• [Work order]: When you respond, restate each record exactly as it is given.

• [Records for this exercise]:
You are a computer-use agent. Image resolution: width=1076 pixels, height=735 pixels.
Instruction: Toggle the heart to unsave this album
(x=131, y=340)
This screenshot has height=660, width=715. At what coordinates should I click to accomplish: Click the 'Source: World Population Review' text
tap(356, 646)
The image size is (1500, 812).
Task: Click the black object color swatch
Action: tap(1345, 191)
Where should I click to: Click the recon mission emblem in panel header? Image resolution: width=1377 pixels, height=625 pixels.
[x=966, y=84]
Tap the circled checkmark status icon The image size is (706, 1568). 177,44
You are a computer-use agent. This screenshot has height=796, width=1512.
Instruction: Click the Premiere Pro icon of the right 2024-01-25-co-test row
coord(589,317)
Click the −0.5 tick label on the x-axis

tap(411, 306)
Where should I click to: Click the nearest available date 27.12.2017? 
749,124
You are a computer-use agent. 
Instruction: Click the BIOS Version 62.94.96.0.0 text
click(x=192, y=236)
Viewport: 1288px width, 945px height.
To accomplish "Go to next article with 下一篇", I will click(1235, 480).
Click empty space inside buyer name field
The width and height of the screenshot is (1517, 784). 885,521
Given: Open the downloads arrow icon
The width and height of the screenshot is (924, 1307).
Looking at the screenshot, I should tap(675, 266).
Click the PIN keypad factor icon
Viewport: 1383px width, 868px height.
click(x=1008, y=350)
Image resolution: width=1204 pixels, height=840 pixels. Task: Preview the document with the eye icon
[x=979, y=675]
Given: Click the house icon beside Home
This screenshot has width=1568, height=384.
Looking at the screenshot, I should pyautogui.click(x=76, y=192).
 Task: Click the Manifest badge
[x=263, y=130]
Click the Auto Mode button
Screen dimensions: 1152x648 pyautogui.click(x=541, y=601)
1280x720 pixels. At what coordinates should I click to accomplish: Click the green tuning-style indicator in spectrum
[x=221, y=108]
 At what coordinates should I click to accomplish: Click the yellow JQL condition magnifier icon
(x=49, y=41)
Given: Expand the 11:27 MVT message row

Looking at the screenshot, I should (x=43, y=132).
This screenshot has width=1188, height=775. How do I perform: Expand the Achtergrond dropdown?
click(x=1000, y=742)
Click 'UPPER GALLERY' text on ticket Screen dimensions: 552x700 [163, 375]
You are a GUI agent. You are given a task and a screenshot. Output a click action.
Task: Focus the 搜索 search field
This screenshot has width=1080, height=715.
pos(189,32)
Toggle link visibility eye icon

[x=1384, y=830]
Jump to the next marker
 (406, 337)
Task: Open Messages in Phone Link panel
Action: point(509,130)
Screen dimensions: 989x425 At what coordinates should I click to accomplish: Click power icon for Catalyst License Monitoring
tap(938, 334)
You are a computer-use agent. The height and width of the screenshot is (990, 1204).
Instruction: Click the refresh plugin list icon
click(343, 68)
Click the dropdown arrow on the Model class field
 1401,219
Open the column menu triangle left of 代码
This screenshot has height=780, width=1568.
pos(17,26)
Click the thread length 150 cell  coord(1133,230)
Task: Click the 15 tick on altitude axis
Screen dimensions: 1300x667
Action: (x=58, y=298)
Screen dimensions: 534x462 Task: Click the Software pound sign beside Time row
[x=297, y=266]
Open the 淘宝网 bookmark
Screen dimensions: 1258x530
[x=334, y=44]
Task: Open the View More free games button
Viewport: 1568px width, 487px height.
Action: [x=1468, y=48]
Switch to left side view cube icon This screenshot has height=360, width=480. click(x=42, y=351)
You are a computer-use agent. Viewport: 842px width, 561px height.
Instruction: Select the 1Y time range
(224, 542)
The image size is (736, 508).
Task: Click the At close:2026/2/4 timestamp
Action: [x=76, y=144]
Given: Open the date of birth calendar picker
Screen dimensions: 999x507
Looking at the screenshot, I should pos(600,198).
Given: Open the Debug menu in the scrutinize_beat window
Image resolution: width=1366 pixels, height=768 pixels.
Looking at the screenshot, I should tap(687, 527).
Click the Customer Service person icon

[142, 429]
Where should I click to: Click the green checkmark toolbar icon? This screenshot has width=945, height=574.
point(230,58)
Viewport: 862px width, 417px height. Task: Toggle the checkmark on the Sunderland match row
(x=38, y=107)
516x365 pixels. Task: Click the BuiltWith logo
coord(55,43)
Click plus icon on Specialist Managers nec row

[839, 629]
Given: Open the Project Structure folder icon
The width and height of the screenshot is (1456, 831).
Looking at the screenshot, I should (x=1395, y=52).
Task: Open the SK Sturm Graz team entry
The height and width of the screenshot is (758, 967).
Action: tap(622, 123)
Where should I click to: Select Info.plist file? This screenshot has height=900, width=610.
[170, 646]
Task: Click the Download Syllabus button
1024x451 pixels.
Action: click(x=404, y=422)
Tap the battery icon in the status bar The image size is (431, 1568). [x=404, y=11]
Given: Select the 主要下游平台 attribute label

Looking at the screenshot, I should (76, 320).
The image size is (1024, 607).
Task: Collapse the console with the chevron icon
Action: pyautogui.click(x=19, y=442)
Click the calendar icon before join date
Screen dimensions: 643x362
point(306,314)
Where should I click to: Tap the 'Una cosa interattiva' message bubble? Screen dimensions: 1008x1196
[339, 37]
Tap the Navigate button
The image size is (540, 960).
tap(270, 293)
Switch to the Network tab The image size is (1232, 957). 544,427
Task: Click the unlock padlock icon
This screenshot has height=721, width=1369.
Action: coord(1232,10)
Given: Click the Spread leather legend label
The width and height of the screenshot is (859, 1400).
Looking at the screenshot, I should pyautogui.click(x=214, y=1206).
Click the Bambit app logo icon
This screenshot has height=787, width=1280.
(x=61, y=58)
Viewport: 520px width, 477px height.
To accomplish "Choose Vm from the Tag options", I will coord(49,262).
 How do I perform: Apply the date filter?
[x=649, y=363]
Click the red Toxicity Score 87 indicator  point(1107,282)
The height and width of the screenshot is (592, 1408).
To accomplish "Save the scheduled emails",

• [Answer area]:
You are a computer-use agent. Image resolution: width=1076 pixels, height=735 pixels.
Instruction: Toggle the heart to unsave this album
(x=131, y=340)
This screenshot has height=660, width=715. At what coordinates should I click to accomplish: Click the 'Source: World Population Review' text
tap(356, 646)
The image size is (1500, 812).
Task: Click the black object color swatch
Action: tap(1345, 191)
Where should I click to: Click the recon mission emblem in panel header? Image resolution: width=1377 pixels, height=625 pixels.
[x=966, y=84]
Tap the circled checkmark status icon The image size is (706, 1568). 177,44
You are a computer-use agent. This screenshot has height=796, width=1512.
Instruction: Click the Premiere Pro icon of the right 2024-01-25-co-test row
coord(589,317)
Click the −0.5 tick label on the x-axis

tap(411, 306)
Where should I click to: Click the nearest available date 27.12.2017? 
749,124
You are a computer-use agent. 
Instruction: Click the BIOS Version 62.94.96.0.0 text
click(x=192, y=236)
Viewport: 1288px width, 945px height.
To accomplish "Go to next article with 下一篇", I will click(1235, 480).
Click empty space inside buyer name field
The width and height of the screenshot is (1517, 784). 885,521
Given: Open the downloads arrow icon
The width and height of the screenshot is (924, 1307).
Looking at the screenshot, I should tap(675, 266).
Click the PIN keypad factor icon
Viewport: 1383px width, 868px height.
click(x=1008, y=350)
Image resolution: width=1204 pixels, height=840 pixels. Task: Preview the document with the eye icon
[x=979, y=675]
Given: Click the house icon beside Home
This screenshot has width=1568, height=384.
Looking at the screenshot, I should pyautogui.click(x=76, y=192).
 Task: Click the Manifest badge
[x=263, y=130]
Click the Auto Mode button
Screen dimensions: 1152x648 pyautogui.click(x=541, y=601)
1280x720 pixels. At what coordinates should I click to accomplish: Click the green tuning-style indicator in spectrum
[x=221, y=108]
 At what coordinates should I click to accomplish: Click the yellow JQL condition magnifier icon
(x=49, y=41)
Given: Expand the 11:27 MVT message row

Looking at the screenshot, I should (x=43, y=132).
This screenshot has width=1188, height=775. How do I perform: Expand the Achtergrond dropdown?
click(x=1000, y=742)
Click 'UPPER GALLERY' text on ticket Screen dimensions: 552x700 [163, 375]
You are a GUI agent. You are given a task and a screenshot. Output a click action.
Task: Focus the 搜索 search field
This screenshot has width=1080, height=715.
pos(189,32)
Toggle link visibility eye icon

[x=1384, y=830]
Jump to the next marker
 (406, 337)
Task: Open Messages in Phone Link panel
Action: point(509,130)
Screen dimensions: 989x425 At what coordinates should I click to accomplish: Click power icon for Catalyst License Monitoring
tap(938, 334)
You are a computer-use agent. The height and width of the screenshot is (990, 1204).
Instruction: Click the refresh plugin list icon
click(343, 68)
Click the dropdown arrow on the Model class field
 1401,219
Open the column menu triangle left of 代码
This screenshot has height=780, width=1568.
pos(17,26)
Click the thread length 150 cell  coord(1133,230)
Task: Click the 15 tick on altitude axis
Screen dimensions: 1300x667
Action: (x=58, y=298)
Screen dimensions: 534x462 Task: Click the Software pound sign beside Time row
[x=297, y=266]
Open the 淘宝网 bookmark
Screen dimensions: 1258x530
[x=334, y=44]
Task: Open the View More free games button
Viewport: 1568px width, 487px height.
Action: [x=1468, y=48]
Switch to left side view cube icon This screenshot has height=360, width=480. click(x=42, y=351)
You are a computer-use agent. Viewport: 842px width, 561px height.
Instruction: Select the 1Y time range
(224, 542)
The image size is (736, 508).
Task: Click the At close:2026/2/4 timestamp
Action: [x=76, y=144]
Given: Open the date of birth calendar picker
Screen dimensions: 999x507
Looking at the screenshot, I should pos(600,198).
Given: Open the Debug menu in the scrutinize_beat window
Image resolution: width=1366 pixels, height=768 pixels.
Looking at the screenshot, I should tap(687, 527).
Click the Customer Service person icon

[142, 429]
Where should I click to: Click the green checkmark toolbar icon? This screenshot has width=945, height=574.
point(230,58)
Viewport: 862px width, 417px height. Task: Toggle the checkmark on the Sunderland match row
(x=38, y=107)
516x365 pixels. Task: Click the BuiltWith logo
coord(55,43)
Click plus icon on Specialist Managers nec row

[839, 629]
Given: Open the Project Structure folder icon
The width and height of the screenshot is (1456, 831).
Looking at the screenshot, I should (x=1395, y=52).
Task: Open the SK Sturm Graz team entry
The height and width of the screenshot is (758, 967).
Action: tap(622, 123)
Where should I click to: Select Info.plist file? This screenshot has height=900, width=610.
[170, 646]
Task: Click the Download Syllabus button
1024x451 pixels.
Action: click(x=404, y=422)
Tap the battery icon in the status bar The image size is (431, 1568). [x=404, y=11]
Given: Select the 主要下游平台 attribute label

Looking at the screenshot, I should (76, 320).
The image size is (1024, 607).
Task: Collapse the console with the chevron icon
Action: pyautogui.click(x=19, y=442)
Click the calendar icon before join date
Screen dimensions: 643x362
point(306,314)
Where should I click to: Tap the 'Una cosa interattiva' message bubble? Screen dimensions: 1008x1196
[339, 37]
Tap the Navigate button
The image size is (540, 960).
tap(270, 293)
Switch to the Network tab The image size is (1232, 957). 544,427
Task: Click the unlock padlock icon
This screenshot has height=721, width=1369.
Action: coord(1232,10)
Given: Click the Spread leather legend label
The width and height of the screenshot is (859, 1400).
Looking at the screenshot, I should pyautogui.click(x=214, y=1206).
Click the Bambit app logo icon
This screenshot has height=787, width=1280.
(x=61, y=58)
Viewport: 520px width, 477px height.
To accomplish "Choose Vm from the Tag options", I will coord(49,262).
 How do I perform: Apply the date filter?
[x=649, y=363]
Click the red Toxicity Score 87 indicator  point(1107,282)
The height and width of the screenshot is (592, 1408).
To accomplish "Save the scheduled emails",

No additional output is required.